En criant au complot, la Transition se met dans la peau de la victime tout en désignant par avance ses bourreaux. Selon une sagesse populaire « c'est parce que la bouche se porte bien que la salive peut s'écouler ». Si le Burkina entre dans une forte zone de turbulences, les élections cesseront d'être une préoccupation des populations. La description de ZIDA de ce point de vue est parfaite : « La tournure prise par les évènements ces derniers temps, à travers des mouvements de grèves désordonnés, des revendications intempestives, qui n'ont de corporatiste que de nom, des occupations des lieux de travail, des entraves à la liberté de circuler, indique clairement que l'on veut empêcher le Gouvernement de travailler et, à terme, les élections de se dérouler ». S'il n'y a pas d'élections, la Transition peut continuer sa route en attendant que la sécurité et la quiétude reviennent dans le pays.
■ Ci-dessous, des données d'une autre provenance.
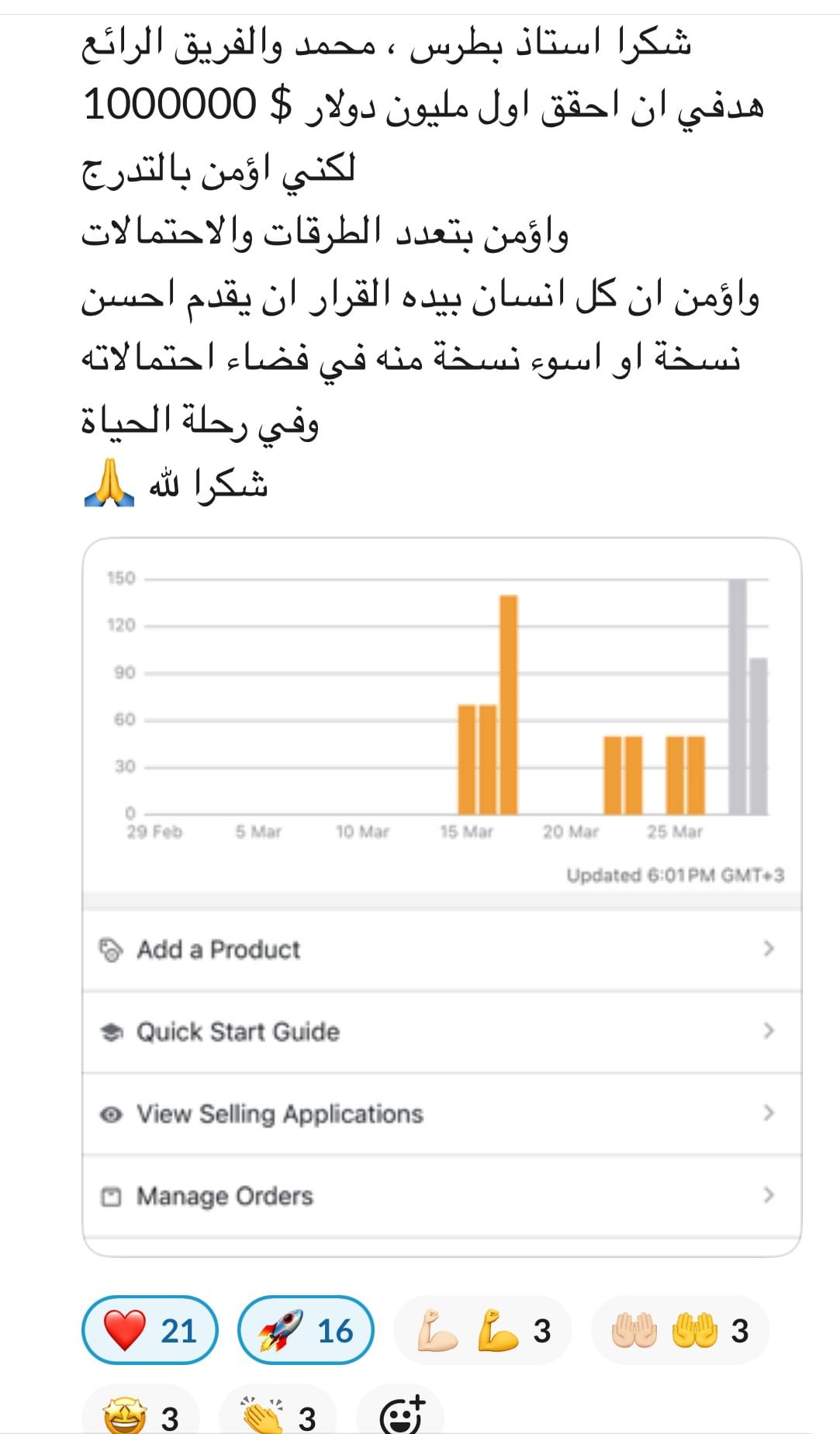This screenshot has height=1434, width=840.
Task: Click the tallest orange sales bar
Action: pyautogui.click(x=508, y=704)
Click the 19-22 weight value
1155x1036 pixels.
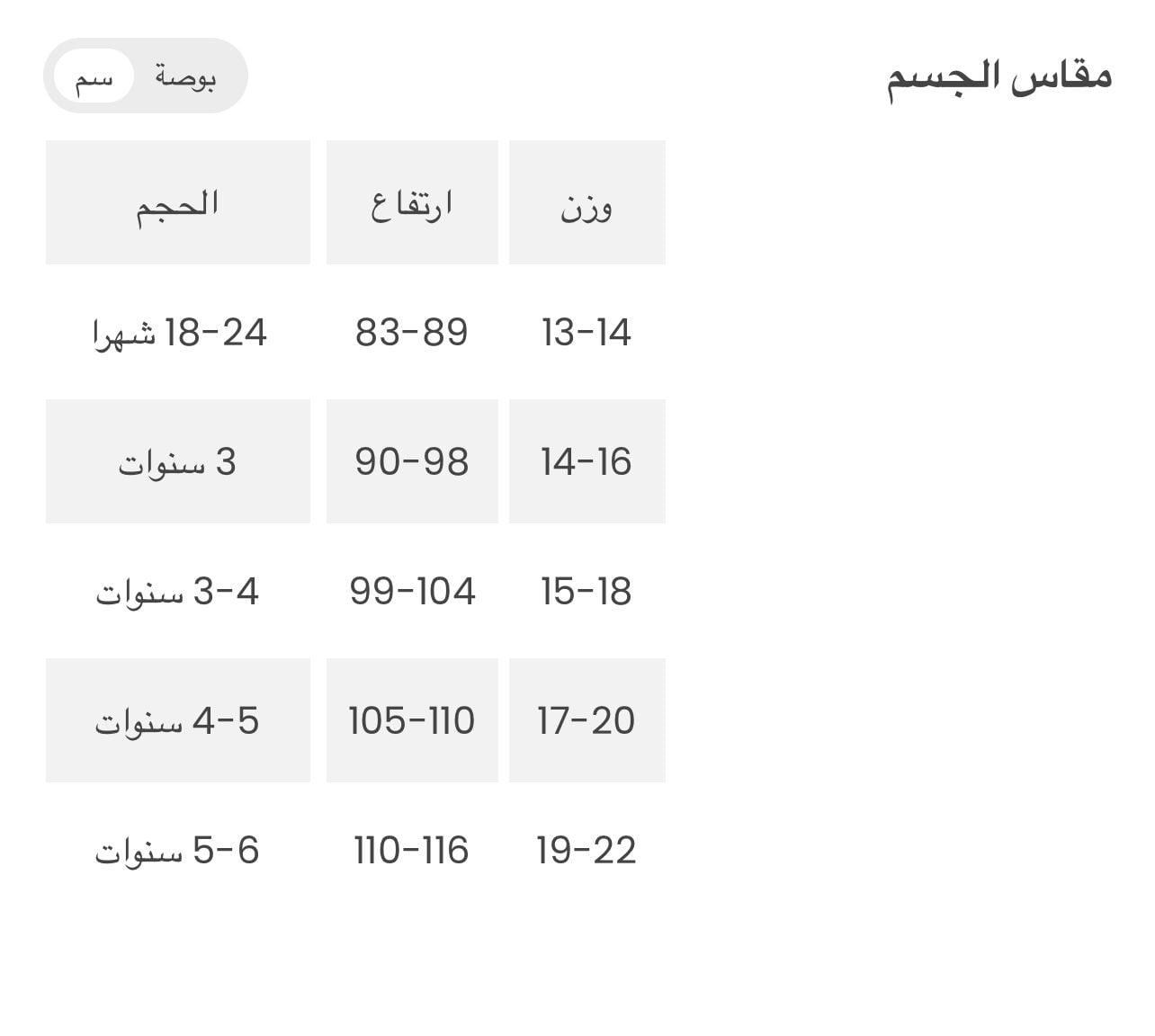(x=586, y=851)
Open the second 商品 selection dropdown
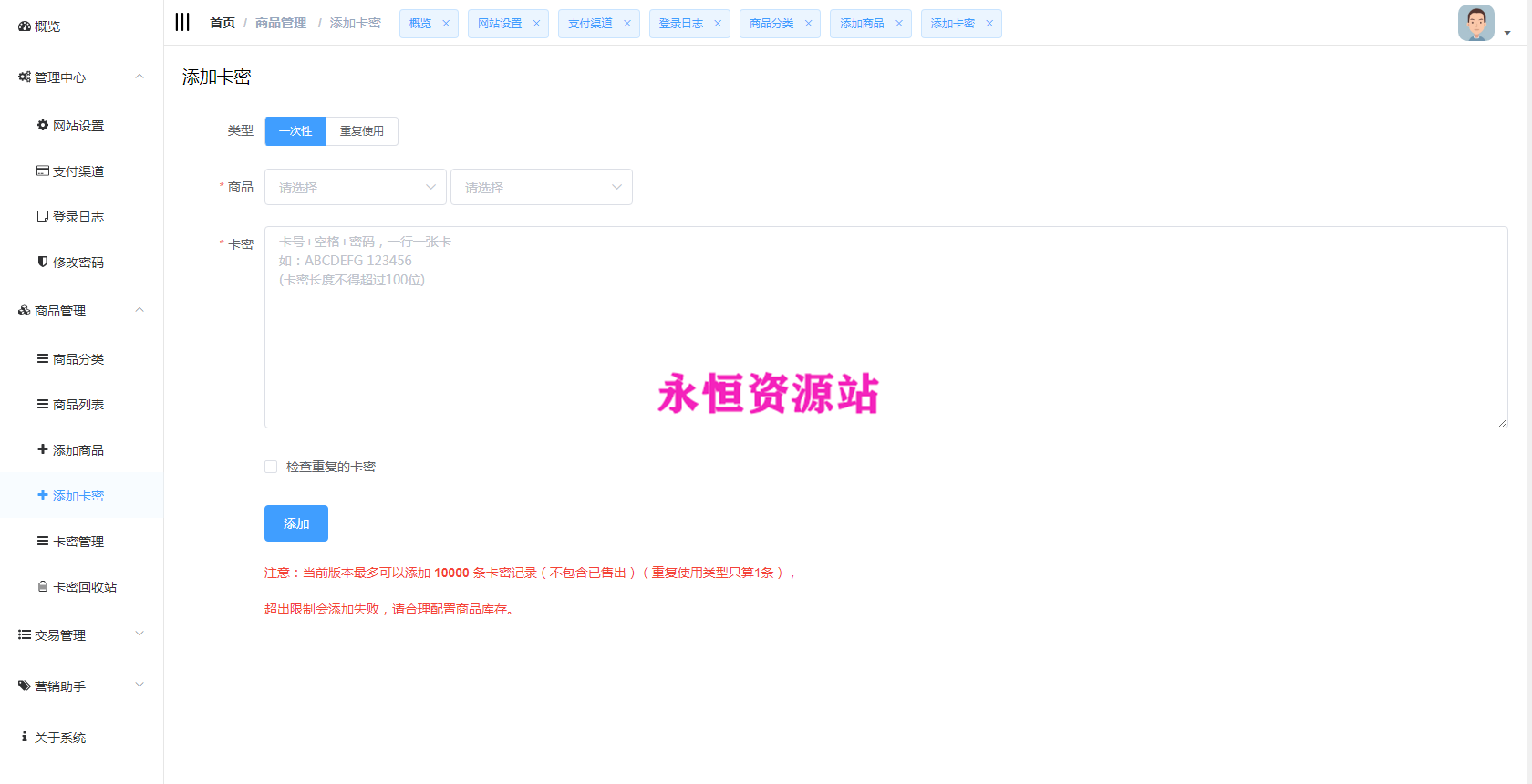Image resolution: width=1532 pixels, height=784 pixels. coord(542,187)
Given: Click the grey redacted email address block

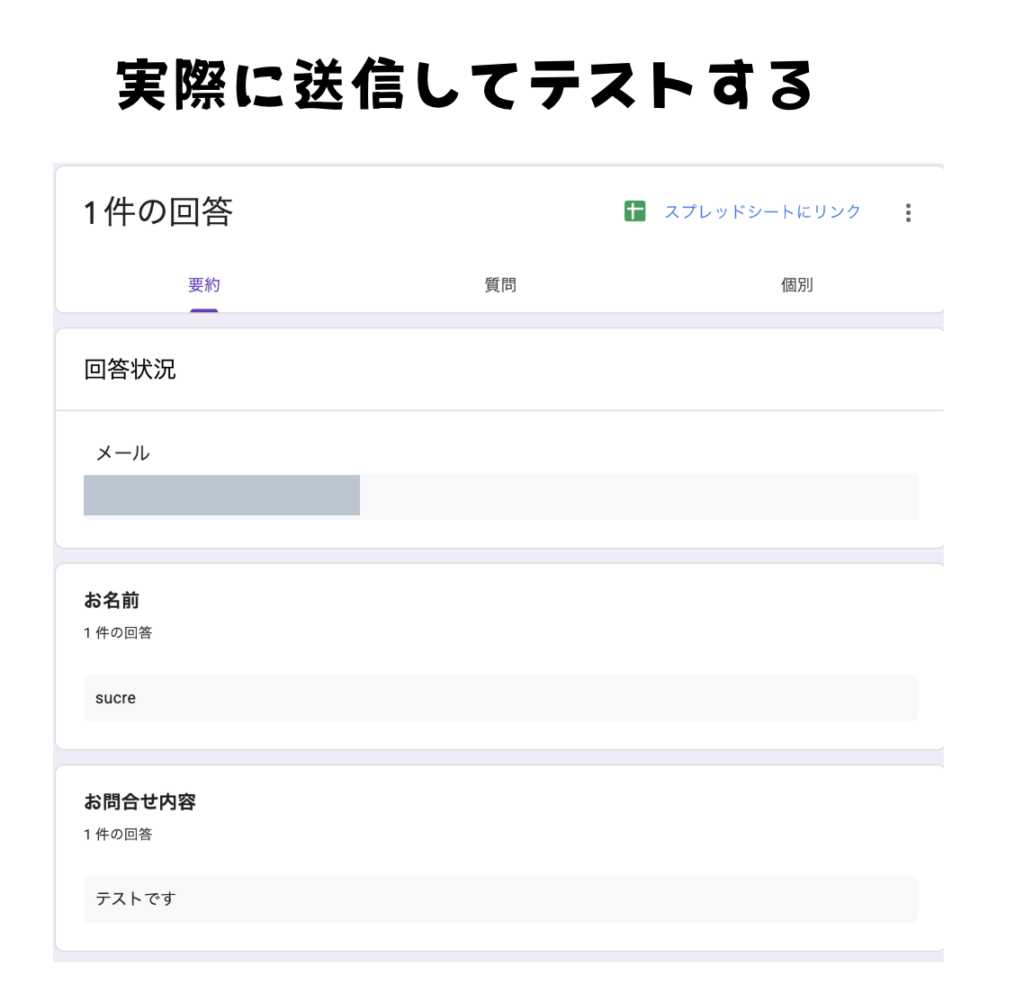Looking at the screenshot, I should (x=221, y=496).

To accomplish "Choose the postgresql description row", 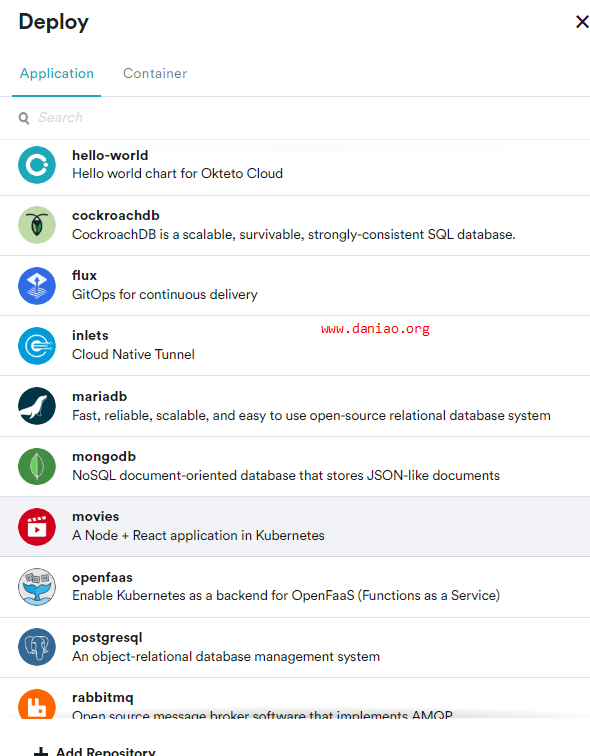I will (x=226, y=657).
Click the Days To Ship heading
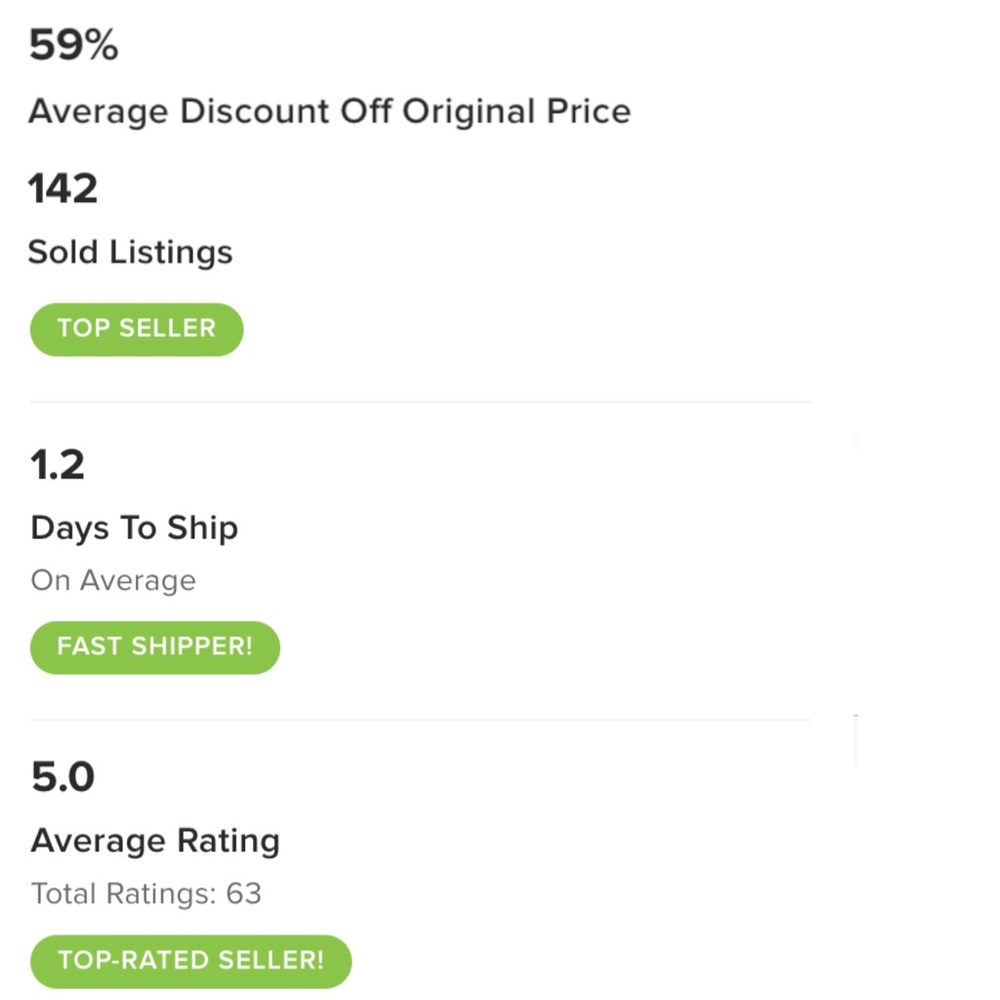Image resolution: width=1000 pixels, height=1000 pixels. (x=135, y=529)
S'il veut le calme, il suffit pour le Premier Ministre de regarder à côté de sa propre personne pour voir ceux qui lui donnent des insomnies. Les OSC et les partis politiques qui prônent l'exclusion, en invoquant des raisons fallacieuses, sèment les graines du désordre et de la discorde. Au lieu de menacer ses « ennemis », ZIDA doit s'occuper surtout de ses « amis. » Leur jeu est extrêmement dangereux, parce qu'on sait où commence une aventure mais on ne sait pas où elle s'arrête.